→ The problem
The whole listing below is to be repeated without alteration.

#### Material provided ####

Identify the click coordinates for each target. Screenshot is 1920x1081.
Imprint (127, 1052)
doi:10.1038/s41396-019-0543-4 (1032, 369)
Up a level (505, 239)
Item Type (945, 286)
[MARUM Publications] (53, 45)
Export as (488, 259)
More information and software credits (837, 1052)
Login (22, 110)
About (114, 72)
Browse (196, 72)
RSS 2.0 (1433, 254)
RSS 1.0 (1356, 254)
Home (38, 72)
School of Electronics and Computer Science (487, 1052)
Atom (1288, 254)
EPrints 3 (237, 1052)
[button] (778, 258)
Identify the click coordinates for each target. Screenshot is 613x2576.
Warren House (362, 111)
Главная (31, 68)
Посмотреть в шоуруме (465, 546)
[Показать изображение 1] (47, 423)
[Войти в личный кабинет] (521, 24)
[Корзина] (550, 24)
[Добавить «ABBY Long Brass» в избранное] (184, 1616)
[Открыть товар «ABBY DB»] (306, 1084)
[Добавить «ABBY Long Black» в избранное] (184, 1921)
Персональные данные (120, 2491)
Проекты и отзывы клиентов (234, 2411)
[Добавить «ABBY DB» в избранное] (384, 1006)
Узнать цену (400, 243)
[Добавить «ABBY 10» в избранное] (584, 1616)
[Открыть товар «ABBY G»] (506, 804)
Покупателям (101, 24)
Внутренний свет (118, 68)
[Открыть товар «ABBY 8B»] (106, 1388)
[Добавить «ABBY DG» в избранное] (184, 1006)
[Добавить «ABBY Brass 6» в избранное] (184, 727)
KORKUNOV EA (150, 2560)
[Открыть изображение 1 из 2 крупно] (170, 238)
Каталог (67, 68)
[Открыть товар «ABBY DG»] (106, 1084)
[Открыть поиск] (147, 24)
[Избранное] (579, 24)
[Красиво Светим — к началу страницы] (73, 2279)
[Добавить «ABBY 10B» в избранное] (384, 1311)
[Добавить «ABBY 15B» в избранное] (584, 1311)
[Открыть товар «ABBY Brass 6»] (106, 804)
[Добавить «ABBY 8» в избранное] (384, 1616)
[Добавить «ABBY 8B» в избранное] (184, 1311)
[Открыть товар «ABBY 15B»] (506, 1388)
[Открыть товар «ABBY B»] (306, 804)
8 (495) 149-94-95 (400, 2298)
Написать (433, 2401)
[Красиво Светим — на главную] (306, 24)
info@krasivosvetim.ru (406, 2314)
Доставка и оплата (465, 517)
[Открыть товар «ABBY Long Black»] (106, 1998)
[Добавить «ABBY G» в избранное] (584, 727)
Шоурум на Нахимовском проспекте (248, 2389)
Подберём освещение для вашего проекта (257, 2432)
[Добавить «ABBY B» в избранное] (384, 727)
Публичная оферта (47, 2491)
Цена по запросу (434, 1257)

####

→ Result of this exercise
Identify the click coordinates for each target. Screenshot is 1920x1081.
Imprint (127, 1052)
doi:10.1038/s41396-019-0543-4 (1032, 369)
Up a level (505, 239)
Item Type (945, 286)
[MARUM Publications] (53, 45)
Export as (488, 259)
More information and software credits (837, 1052)
Login (22, 110)
About (114, 72)
Browse (196, 72)
RSS 2.0 (1433, 254)
RSS 1.0 (1356, 254)
Home (38, 72)
School of Electronics and Computer Science (487, 1052)
Atom (1288, 254)
EPrints 3 (237, 1052)
[button] (778, 258)
Identify the click coordinates for each target. Screenshot is 613x2576.
Warren House (362, 111)
Главная (31, 68)
Посмотреть в шоуруме (465, 546)
[Показать изображение 1] (47, 423)
[Войти в личный кабинет] (521, 24)
[Корзина] (550, 24)
[Добавить «ABBY Long Brass» в избранное] (184, 1616)
[Открыть товар «ABBY DB»] (306, 1084)
[Добавить «ABBY Long Black» в избранное] (184, 1921)
Персональные данные (120, 2491)
Проекты и отзывы клиентов (234, 2411)
[Добавить «ABBY DB» в избранное] (384, 1006)
Узнать цену (400, 243)
[Добавить «ABBY 10» в избранное] (584, 1616)
[Открыть товар «ABBY G»] (506, 804)
Покупателям (101, 24)
Внутренний свет (118, 68)
[Открыть товар «ABBY 8B»] (106, 1388)
[Добавить «ABBY DG» в избранное] (184, 1006)
[Добавить «ABBY Brass 6» в избранное] (184, 727)
KORKUNOV EA (150, 2560)
[Открыть изображение 1 из 2 крупно] (170, 238)
Каталог (67, 68)
[Открыть товар «ABBY DG»] (106, 1084)
[Открыть поиск] (147, 24)
[Избранное] (579, 24)
[Красиво Светим — к началу страницы] (73, 2279)
[Добавить «ABBY 10B» в избранное] (384, 1311)
[Добавить «ABBY 15B» в избранное] (584, 1311)
[Открыть товар «ABBY Brass 6»] (106, 804)
[Добавить «ABBY 8» в избранное] (384, 1616)
[Добавить «ABBY 8B» в избранное] (184, 1311)
[Открыть товар «ABBY 15B»] (506, 1388)
[Открыть товар «ABBY B»] (306, 804)
8 (495) 149-94-95 (400, 2298)
Написать (433, 2401)
[Красиво Светим — на главную] (306, 24)
info@krasivosvetim.ru (406, 2314)
Доставка и оплата (465, 517)
[Открыть товар «ABBY Long Black»] (106, 1998)
[Добавить «ABBY G» в избранное] (584, 727)
Шоурум на Нахимовском проспекте (248, 2389)
Подберём освещение для вашего проекта (257, 2432)
[Добавить «ABBY B» в избранное] (384, 727)
Публичная оферта (47, 2491)
Цена по запросу (434, 1257)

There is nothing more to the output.